Rz. 1

Die ökonomische Realität, in der nahezu kein Raum für ein idealtypisches Unternehmen ist, das vollkommen isoliert in seinem wirtschaftlichen Umfeld handeln kann, zeigt, dass Unternehmen – nicht zuletzt aufgrund der zunehmenden Globalisierung – aus den unterschiedlichsten Motiven heraus gemeinsam auf nationalen wie internationalen Märkten agieren. Dabei nimmt die unternehmerische Zusammenarbeit in der Praxis zahlreiche, teils sehr unterschiedliche Formen an. Sie reicht von losen Bindungen wie bspw. stillschweigenden Kooperationen oder Agreements bis hin zur Konzernbildung, Eingliederung oder Verschmelzung von Unternehmen, die jeweils mit einem hohen gegenseitigen Verpflichtungsgrad der beteiligten Parteien einhergehen. Die Wirkung solcher Zusammenschlussformen in rechtlicher sowie ökonomischer Hinsicht spielt vor allem für das einzelne Unternehmen, aber auch für die Gesamtwirtschaft eine bedeutende Rolle.[1] Auf einzelgesellschaftlicher Ebene verdient die sog. Bindungsintensität der einzelnen Zusammenschlussformen eine besondere Aufmerksamkeit. Sie wird als Maßstab dafür verstanden, "in welchem Umfang die Parteien von Zusammenschlüssen ihre wirtschaftliche Selbständigkeit einschränken oder gänzlich aufgeben, bis hin zum Verlust […] der rechtlichen Selbständigkeit".[2]

 

Rz. 2

Die aktienrechtlichen Unternehmensverträge stellen eine Möglichkeit der Zusammenarbeit bzw. des Zusammenschlusses von Akteuren in einer Volkswirtschaft dar. Je nach Form und Ausgestaltung können Unternehmensverträge eine relativ strenge Form des Unternehmenszusammenschlusses mit ausgeprägter Bindungsintensität bilden. So gilt nach § 15 AktG jeder Vertragsteil eines Unternehmensvertrags gemäß den Bestimmungen der §§ 291, 292 AktG als verbundenes Unternehmen.[3]

 

Rz. 3

Die gesetzlichen Regelungen zu den aktienrechtlichen Unternehmensverträgen finden sich in dem Regelungskomplex der §§ 291328 AktG. Dieser Regelungskomplex bildet den besonderen Teil des Konzernrechts und ergänzt die allgemeinen konzernrechtlichen Vorschriften der §§ 1522 AktG. Das Aktienrecht verzichtet jedoch in den genannten Vorschriften auf eine allgemeine Definition des Begriffs "Unternehmensvertrag". Stattdessen führt der Gesetzgeber in den §§ 291 und 292 AktG einen abschließenden Katalog von Vertragsarten auf, die als Unternehmensverträge im aktienrechtlichen Sinne gelten. An den Abschluss eines aktienrechtlichen Unternehmensvertrags knüpft der Gesetzgeber überwiegend zwingende Rechtsfolgen, die dem Schutz der außenstehenden Aktionäre (Minderheitsaktionäre) und der Gläubiger der verpflichteten Gesellschaft sowie der Minderheitsgesellschafter des berechtigten Unternehmens dienen.[4]

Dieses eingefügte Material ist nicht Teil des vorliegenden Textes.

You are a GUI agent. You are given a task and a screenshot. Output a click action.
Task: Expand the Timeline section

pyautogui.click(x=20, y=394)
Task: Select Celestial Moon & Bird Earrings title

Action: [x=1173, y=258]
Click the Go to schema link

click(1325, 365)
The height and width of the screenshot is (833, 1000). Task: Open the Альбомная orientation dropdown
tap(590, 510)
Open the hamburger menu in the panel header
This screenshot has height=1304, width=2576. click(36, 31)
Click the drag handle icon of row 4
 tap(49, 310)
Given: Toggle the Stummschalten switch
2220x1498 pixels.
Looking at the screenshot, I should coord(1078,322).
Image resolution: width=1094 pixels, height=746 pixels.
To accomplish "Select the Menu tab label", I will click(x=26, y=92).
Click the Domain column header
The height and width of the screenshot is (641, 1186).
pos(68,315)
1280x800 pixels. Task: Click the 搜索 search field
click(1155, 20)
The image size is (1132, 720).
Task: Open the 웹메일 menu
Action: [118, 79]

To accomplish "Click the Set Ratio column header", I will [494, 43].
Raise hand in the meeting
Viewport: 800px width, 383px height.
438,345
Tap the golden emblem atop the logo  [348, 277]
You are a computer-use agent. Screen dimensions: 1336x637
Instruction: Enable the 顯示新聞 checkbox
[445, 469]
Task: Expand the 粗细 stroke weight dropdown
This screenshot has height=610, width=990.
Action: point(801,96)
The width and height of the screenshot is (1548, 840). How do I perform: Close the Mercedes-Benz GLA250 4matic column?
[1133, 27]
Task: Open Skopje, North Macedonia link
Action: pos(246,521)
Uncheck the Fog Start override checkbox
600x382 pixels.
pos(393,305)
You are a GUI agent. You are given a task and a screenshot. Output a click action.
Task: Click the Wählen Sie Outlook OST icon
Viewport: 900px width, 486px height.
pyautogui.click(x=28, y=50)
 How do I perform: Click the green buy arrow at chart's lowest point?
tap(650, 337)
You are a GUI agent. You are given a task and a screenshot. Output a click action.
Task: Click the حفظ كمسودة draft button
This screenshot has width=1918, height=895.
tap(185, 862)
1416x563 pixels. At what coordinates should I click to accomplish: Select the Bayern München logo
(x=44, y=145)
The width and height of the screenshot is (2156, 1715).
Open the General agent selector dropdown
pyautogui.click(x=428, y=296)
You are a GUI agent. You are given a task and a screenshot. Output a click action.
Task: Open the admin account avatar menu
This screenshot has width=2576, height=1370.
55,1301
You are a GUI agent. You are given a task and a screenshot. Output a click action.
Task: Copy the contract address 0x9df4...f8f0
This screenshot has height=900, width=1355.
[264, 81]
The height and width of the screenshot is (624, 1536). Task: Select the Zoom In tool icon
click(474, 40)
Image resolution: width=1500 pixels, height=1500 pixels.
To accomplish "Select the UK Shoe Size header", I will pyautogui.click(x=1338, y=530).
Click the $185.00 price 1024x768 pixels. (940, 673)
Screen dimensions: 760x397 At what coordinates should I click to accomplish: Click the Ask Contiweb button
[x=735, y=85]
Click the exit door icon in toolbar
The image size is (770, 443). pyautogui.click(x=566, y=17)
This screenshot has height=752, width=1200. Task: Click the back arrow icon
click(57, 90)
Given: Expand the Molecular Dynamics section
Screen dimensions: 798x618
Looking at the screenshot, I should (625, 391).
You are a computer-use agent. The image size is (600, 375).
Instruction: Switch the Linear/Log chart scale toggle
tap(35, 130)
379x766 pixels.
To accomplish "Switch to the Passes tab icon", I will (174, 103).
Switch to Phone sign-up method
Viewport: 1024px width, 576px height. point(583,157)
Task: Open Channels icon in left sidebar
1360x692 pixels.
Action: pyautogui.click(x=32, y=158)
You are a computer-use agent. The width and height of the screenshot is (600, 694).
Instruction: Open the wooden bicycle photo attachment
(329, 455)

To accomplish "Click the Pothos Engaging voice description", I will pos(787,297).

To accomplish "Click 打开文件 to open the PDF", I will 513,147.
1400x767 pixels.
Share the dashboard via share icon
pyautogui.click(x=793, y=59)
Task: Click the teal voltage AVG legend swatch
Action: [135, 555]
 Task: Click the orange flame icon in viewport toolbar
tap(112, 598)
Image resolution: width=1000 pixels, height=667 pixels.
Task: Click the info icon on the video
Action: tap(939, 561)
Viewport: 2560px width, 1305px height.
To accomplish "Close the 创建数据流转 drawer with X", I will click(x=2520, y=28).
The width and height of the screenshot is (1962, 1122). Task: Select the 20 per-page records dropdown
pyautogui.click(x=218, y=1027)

[1] Zu den Formen von Unternehmenszusammenschlüssen vgl. Bieg/Kußmaul/Waschbusch, Externes Rechnungswesen in Übungen, 6. Aufl. 2012, S. 191 ff.; Kußmaul, Betriebswirtschaftliche Steuerlehre, 8. Aufl. 2020, S. 332 f.
[2] Schubert/Küting, Unternehmenszusammenschlüsse, 1981, S. 3.
[3] Zu den verbundenen Unternehmen nach Handels- und Aktienrecht vgl. ausführlich "Verbundene Unternehmen im Handelsrecht".
[4] Vgl. Peres, in Heidel, Aktienrecht und Kapitalmarktrecht, 5. Aufl. 2020, § 291 AktG S. 1609 f.